Repeat each line of the data exactly as written.

BEGIN Study material

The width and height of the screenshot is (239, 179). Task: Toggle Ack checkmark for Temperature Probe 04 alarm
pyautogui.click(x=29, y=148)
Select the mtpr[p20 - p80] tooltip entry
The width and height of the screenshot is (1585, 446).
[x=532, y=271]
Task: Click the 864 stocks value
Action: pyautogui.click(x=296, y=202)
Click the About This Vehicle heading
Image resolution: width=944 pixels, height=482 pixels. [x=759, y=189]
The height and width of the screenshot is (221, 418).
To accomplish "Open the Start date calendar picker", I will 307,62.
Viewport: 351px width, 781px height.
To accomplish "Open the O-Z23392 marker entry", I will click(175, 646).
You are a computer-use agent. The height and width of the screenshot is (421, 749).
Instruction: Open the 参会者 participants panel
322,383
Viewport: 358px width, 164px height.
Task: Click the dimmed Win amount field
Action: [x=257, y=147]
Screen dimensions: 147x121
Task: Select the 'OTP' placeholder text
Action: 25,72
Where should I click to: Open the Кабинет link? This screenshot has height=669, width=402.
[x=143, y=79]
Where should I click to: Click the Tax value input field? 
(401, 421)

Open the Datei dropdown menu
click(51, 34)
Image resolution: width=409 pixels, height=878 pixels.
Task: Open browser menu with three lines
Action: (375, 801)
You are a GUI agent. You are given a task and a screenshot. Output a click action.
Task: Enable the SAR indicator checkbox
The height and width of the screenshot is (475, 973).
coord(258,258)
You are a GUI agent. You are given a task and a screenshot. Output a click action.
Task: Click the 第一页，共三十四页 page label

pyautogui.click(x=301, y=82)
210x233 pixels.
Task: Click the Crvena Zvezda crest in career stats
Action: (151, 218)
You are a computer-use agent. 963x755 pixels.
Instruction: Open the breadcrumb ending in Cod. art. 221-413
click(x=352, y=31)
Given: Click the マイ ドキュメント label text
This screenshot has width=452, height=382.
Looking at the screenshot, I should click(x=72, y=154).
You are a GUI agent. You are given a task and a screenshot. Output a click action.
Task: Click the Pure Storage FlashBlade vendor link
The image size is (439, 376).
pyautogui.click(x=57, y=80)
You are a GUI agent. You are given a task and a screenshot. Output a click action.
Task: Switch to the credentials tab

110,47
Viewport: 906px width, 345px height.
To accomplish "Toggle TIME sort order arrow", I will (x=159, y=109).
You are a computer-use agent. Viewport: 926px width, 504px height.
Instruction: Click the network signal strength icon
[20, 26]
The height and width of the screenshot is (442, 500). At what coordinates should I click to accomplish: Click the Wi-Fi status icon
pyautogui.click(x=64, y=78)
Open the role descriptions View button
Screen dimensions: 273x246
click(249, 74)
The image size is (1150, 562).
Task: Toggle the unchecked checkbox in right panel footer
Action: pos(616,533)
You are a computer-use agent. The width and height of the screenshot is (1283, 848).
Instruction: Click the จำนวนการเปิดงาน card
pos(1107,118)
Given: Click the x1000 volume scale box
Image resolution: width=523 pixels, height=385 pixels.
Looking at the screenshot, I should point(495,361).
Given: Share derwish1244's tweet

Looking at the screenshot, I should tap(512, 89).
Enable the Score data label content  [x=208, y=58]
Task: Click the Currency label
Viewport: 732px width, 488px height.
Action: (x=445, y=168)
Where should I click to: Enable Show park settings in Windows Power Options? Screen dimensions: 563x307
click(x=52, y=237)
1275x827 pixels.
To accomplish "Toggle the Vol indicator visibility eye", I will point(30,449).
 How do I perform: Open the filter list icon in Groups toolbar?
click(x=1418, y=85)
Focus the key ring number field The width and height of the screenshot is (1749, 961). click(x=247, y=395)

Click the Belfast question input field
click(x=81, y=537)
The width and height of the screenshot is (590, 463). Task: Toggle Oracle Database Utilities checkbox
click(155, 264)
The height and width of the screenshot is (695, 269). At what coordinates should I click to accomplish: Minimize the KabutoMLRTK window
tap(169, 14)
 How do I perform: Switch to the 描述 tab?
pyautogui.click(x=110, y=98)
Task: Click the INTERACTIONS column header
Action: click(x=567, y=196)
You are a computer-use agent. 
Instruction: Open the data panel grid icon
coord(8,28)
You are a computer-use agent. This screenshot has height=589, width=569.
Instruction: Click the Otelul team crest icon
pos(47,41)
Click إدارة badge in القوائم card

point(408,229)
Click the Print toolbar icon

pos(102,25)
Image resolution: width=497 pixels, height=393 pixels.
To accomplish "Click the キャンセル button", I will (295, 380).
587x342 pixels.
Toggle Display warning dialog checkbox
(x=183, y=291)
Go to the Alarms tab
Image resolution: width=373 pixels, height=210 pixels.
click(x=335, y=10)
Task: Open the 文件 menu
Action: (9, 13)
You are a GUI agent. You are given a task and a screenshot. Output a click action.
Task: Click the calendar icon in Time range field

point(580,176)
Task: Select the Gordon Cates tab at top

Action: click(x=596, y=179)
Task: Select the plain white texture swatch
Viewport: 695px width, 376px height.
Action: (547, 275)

END Study material

> [Written answer]:
The width and height of the screenshot is (239, 179). Task: Toggle Ack checkmark for Temperature Probe 04 alarm
pyautogui.click(x=29, y=148)
Select the mtpr[p20 - p80] tooltip entry
The width and height of the screenshot is (1585, 446).
[x=532, y=271]
Task: Click the 864 stocks value
Action: pyautogui.click(x=296, y=202)
Click the About This Vehicle heading
Image resolution: width=944 pixels, height=482 pixels. [x=759, y=189]
The height and width of the screenshot is (221, 418).
To accomplish "Open the Start date calendar picker", I will 307,62.
Viewport: 351px width, 781px height.
To accomplish "Open the O-Z23392 marker entry", I will click(175, 646).
You are a computer-use agent. The height and width of the screenshot is (421, 749).
Instruction: Open the 参会者 participants panel
322,383
Viewport: 358px width, 164px height.
Task: Click the dimmed Win amount field
Action: [x=257, y=147]
Screen dimensions: 147x121
Task: Select the 'OTP' placeholder text
Action: 25,72
Where should I click to: Open the Кабинет link? This screenshot has height=669, width=402.
[x=143, y=79]
Where should I click to: Click the Tax value input field? 
(401, 421)

Open the Datei dropdown menu
click(51, 34)
Image resolution: width=409 pixels, height=878 pixels.
Task: Open browser menu with three lines
Action: (375, 801)
You are a GUI agent. You are given a task and a screenshot. Output a click action.
Task: Enable the SAR indicator checkbox
The height and width of the screenshot is (475, 973).
coord(258,258)
You are a GUI agent. You are given a task and a screenshot. Output a click action.
Task: Click the 第一页，共三十四页 page label

pyautogui.click(x=301, y=82)
210x233 pixels.
Task: Click the Crvena Zvezda crest in career stats
Action: (151, 218)
You are a computer-use agent. 963x755 pixels.
Instruction: Open the breadcrumb ending in Cod. art. 221-413
click(x=352, y=31)
Given: Click the マイ ドキュメント label text
This screenshot has width=452, height=382.
Looking at the screenshot, I should click(x=72, y=154).
You are a GUI agent. You are given a task and a screenshot. Output a click action.
Task: Click the Pure Storage FlashBlade vendor link
The image size is (439, 376).
pyautogui.click(x=57, y=80)
You are a GUI agent. You are given a task and a screenshot. Output a click action.
Task: Switch to the credentials tab

110,47
Viewport: 906px width, 345px height.
To accomplish "Toggle TIME sort order arrow", I will (x=159, y=109).
You are a computer-use agent. Viewport: 926px width, 504px height.
Instruction: Click the network signal strength icon
[20, 26]
The height and width of the screenshot is (442, 500). At what coordinates should I click to accomplish: Click the Wi-Fi status icon
pyautogui.click(x=64, y=78)
Open the role descriptions View button
Screen dimensions: 273x246
click(249, 74)
The image size is (1150, 562).
Task: Toggle the unchecked checkbox in right panel footer
Action: pos(616,533)
You are a computer-use agent. The width and height of the screenshot is (1283, 848).
Instruction: Click the จำนวนการเปิดงาน card
pos(1107,118)
Given: Click the x1000 volume scale box
Image resolution: width=523 pixels, height=385 pixels.
Looking at the screenshot, I should point(495,361).
Given: Share derwish1244's tweet

Looking at the screenshot, I should tap(512, 89).
Enable the Score data label content  [x=208, y=58]
Task: Click the Currency label
Viewport: 732px width, 488px height.
Action: (x=445, y=168)
Where should I click to: Enable Show park settings in Windows Power Options? Screen dimensions: 563x307
click(x=52, y=237)
1275x827 pixels.
To accomplish "Toggle the Vol indicator visibility eye", I will point(30,449).
 How do I perform: Open the filter list icon in Groups toolbar?
click(x=1418, y=85)
Focus the key ring number field The width and height of the screenshot is (1749, 961). click(x=247, y=395)

Click the Belfast question input field
click(x=81, y=537)
The width and height of the screenshot is (590, 463). Task: Toggle Oracle Database Utilities checkbox
click(155, 264)
The height and width of the screenshot is (695, 269). At what coordinates should I click to accomplish: Minimize the KabutoMLRTK window
tap(169, 14)
 How do I perform: Switch to the 描述 tab?
pyautogui.click(x=110, y=98)
Task: Click the INTERACTIONS column header
Action: click(x=567, y=196)
You are a computer-use agent. 
Instruction: Open the data panel grid icon
coord(8,28)
You are a computer-use agent. This screenshot has height=589, width=569.
Instruction: Click the Otelul team crest icon
pos(47,41)
Click إدارة badge in القوائم card

point(408,229)
Click the Print toolbar icon

pos(102,25)
Image resolution: width=497 pixels, height=393 pixels.
To accomplish "Click the キャンセル button", I will (295, 380).
587x342 pixels.
Toggle Display warning dialog checkbox
(x=183, y=291)
Go to the Alarms tab
Image resolution: width=373 pixels, height=210 pixels.
click(x=335, y=10)
Task: Open the 文件 menu
Action: (9, 13)
You are a GUI agent. You are given a task and a screenshot. Output a click action.
Task: Click the calendar icon in Time range field

point(580,176)
Task: Select the Gordon Cates tab at top

Action: click(x=596, y=179)
Task: Select the plain white texture swatch
Viewport: 695px width, 376px height.
Action: (547, 275)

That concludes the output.